I subscribe online to the paper from where I was born. I comes out weekly, they send me an email, is about 60 pages and is free. It has lots of ads, but I get more news than my "local" paper.
Yeah, our paper is priced ridiculously high too. Also, we used to have it delivered to our driveway by a delivery person every morning, but to cut costs,m they now mail our paper to us. This means we are always reading the news at least 1-2 days after the fact.
 
Yeah, our paper is priced ridiculously high too. Also, we used to have it delivered to our driveway by a delivery person every morning, but to cut costs,m they now mail our paper to us. This means we are always reading the news at least 1-2 days after the fact.
We still get daily driveway delivery - most days.
 
When I was a kid, I learned to read from the Mami Herald. It landed with a big thud when delivered by the paperboy. I spent two months at a friend's house in Miami last summer recuperating from injuries and resulting surgeries. They got daily delivery of The Herald. It was quite thin and was not published every day. It took no time to read and there were no classified ads. Computers and the internet have really killed the newspaper business.
Bob
 
As a kid I spread the paper on the floor to read the almost three pages of the comic section - two of the Cleveland dailies had combined. I continued to read the paper spread out in front of me, still legs crossed siting on the floor. I spent several days reading the Sunday paper, comic section first, then the front page, then state and local section, then sports and finally the editorial pages. I read the opinion articles not to agree so much but to help decide what I believed. Those were the days... sitting on the floor and more importantly, getting up.

T.T.
 
I miss the smell of newsprint.
 
I used to read the local paper every day, when it was full of actual local, national and international news. But it went from 50 cents to nearly $5 for the daily edition and most actual news disappeared in favor of more local "human interest" type stuff. Just not worth it for the cost as I want to know what's going on in real news terms, not 2-3 pages on local youth and how they handle going to school.
 
Our local weekly paper folded about a decade ago. Now the closest we get is the Lawton Constitution and its far too expensive for what it is.
 
And I sure miss lying on the sofa, paging through the Hartford Courant or Boston Globe or NYT in the morning and on weekends - without staring at a screen which pours light directly into my eyeballs.

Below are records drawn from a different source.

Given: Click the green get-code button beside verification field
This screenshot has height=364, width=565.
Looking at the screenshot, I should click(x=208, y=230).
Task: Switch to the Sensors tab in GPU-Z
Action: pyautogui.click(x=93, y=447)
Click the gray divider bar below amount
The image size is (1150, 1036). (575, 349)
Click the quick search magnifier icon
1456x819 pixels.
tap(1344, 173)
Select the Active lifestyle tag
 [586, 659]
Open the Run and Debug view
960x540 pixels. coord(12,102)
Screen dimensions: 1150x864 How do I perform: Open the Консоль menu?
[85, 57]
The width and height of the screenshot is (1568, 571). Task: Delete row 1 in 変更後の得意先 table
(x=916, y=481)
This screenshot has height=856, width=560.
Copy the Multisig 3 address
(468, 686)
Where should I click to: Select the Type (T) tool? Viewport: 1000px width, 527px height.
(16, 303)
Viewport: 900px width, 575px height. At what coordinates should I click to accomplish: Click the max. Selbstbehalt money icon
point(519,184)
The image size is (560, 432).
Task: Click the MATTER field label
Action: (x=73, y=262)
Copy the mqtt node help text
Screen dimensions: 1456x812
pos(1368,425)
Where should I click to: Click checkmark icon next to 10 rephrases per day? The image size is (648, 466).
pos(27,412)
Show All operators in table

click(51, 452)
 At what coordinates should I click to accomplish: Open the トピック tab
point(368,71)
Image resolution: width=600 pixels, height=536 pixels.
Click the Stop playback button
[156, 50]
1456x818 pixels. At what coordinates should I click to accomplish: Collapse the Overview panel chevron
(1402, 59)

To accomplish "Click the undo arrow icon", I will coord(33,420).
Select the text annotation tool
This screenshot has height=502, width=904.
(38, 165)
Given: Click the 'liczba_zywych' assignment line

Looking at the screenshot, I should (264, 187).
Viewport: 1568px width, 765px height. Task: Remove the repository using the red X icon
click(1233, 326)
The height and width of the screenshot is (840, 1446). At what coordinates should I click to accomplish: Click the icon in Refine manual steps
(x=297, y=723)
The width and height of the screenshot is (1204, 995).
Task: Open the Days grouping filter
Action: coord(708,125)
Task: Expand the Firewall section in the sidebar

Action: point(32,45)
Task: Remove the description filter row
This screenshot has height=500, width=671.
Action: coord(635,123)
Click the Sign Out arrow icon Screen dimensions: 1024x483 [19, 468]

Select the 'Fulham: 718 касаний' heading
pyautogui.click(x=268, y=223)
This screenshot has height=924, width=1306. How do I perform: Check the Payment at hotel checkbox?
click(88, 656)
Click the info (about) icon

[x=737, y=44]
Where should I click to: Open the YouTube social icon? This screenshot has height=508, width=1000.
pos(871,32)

Our eyes developed over millennia by seeing indirect, reflected light - not light pouring straight into the eye. Maybe that's why my eyes feel "tired" much faster from reading news on the screen, than reading news in a newspaper.

grumble grumble
 
And I sure miss lying on the sofa, paging through the Hartford Courant or Boston Globe or NYT in the morning and on weekends - without staring at a screen which pours light directly into my eyeballs.

Our eyes developed over millennia by seeing indirect, reflected light - not light pouring straight into the eye. Maybe that's why my eyes feel "tired" much faster from reading news on the screen, than reading news in a newspaper.

grumble grumble
One of the better gifts my ex wife ever bought me was a kindle. It seemed like the perfect gift for an avid reader. Until, about a month after I got it I realized that the headaches I'd been having for a month began around the time I started using the Kindle. The screen was taxing my eyes to the point that it was giving me headaches. I went back to only reading printed books and the headaches went away.
 
I subscribe to the local paper.I still enjoy reading it while
drinking my morning coffee.I also enjoy the Jumble,& the
crossword puzzle.
They also run articles about Civil War related items.